La ing. Patricia Acosta es la asesora ambiental del PG del Ministerio de Ganadería, Agricultura y Pesca. Su rol dentro del programa tiene que ver con un cambio de visión que se generó en el mismo, a comienzos de la administración anterior, cuando se levantó la mira, «se sacó el foco de la vaca y el pasto y se lo puso en la gente que trabaja con la vaca y el pasto», postura que se enmarca en la mirada de desarrollo rural generada a partir de 2005. Hasta ese momento el problema parecía ser que no se conseguía transferir la tecnología desde la academia a los productores. La actual mirada busca entender la dificultad y se concluye que si la familia que vive en el medio rural no consigue sortear dificultades materiales, de servicios y culturales, no podrá tampoco aplicar correctamente lo que le llega desde la investigación.
Reformulado
La agrónoma relató que durante 2005 el PG fue reformulado, se trabajó intensamente para cambiar la concepción que había tenido su fase piloto y su primera etapa, desarrolladas en anteriores administraciones.
Acosta calificó el cambio generado como drástico; lo que más cambió fue un aspecto que contó fue destacado por un consultor argentino que hace pocos meses los auditó, para el BID, y es que para trabajar con la ganadería en Uruguay «nosotros corroboramos que los problemas no son sólo tecnológicos, hay otros más graves que condicionan el primero».
Entre ellos la ubicación que tiene el ganadero como productor rural, dificultades de comunicación, ubicación y aislamiento de los productores, dificultades que generan problemas para entender y manejar el proceso productivo, explicó.
Excluidos
«Los excluidos del mundo son los pobres y los rurales que muchas veces son pobres», afirmó la técnica del PG; «el tema era trabajar con una población rural que es el ocho por ciento de la población total del país, y nuestro objetivo no es que se produzcan más terneros sino que el país deje de perderlos en el medio rural», aseguró.

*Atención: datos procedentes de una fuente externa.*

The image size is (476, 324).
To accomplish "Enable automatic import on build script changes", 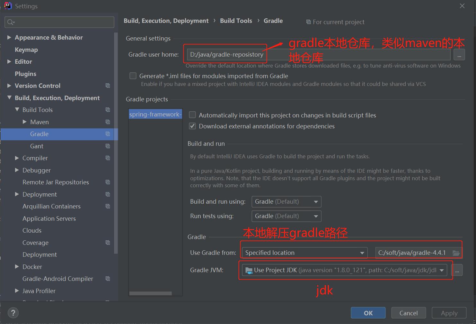I will (x=192, y=115).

Desde el punto de vista tecnológico, en el mundo se duda que la tecnología, que está aparentemente a la mano, sirva para los productores rurales de nuestro país y de las naciones en desarrollo, porque son conocimientos generados para el agronegocio y buscan el lucro de las empresas, una tecnología que se basa en la alta demanda de insumos, la mayoría importados, y ata el resultado de las mismas a royalties y derechos de propiedad.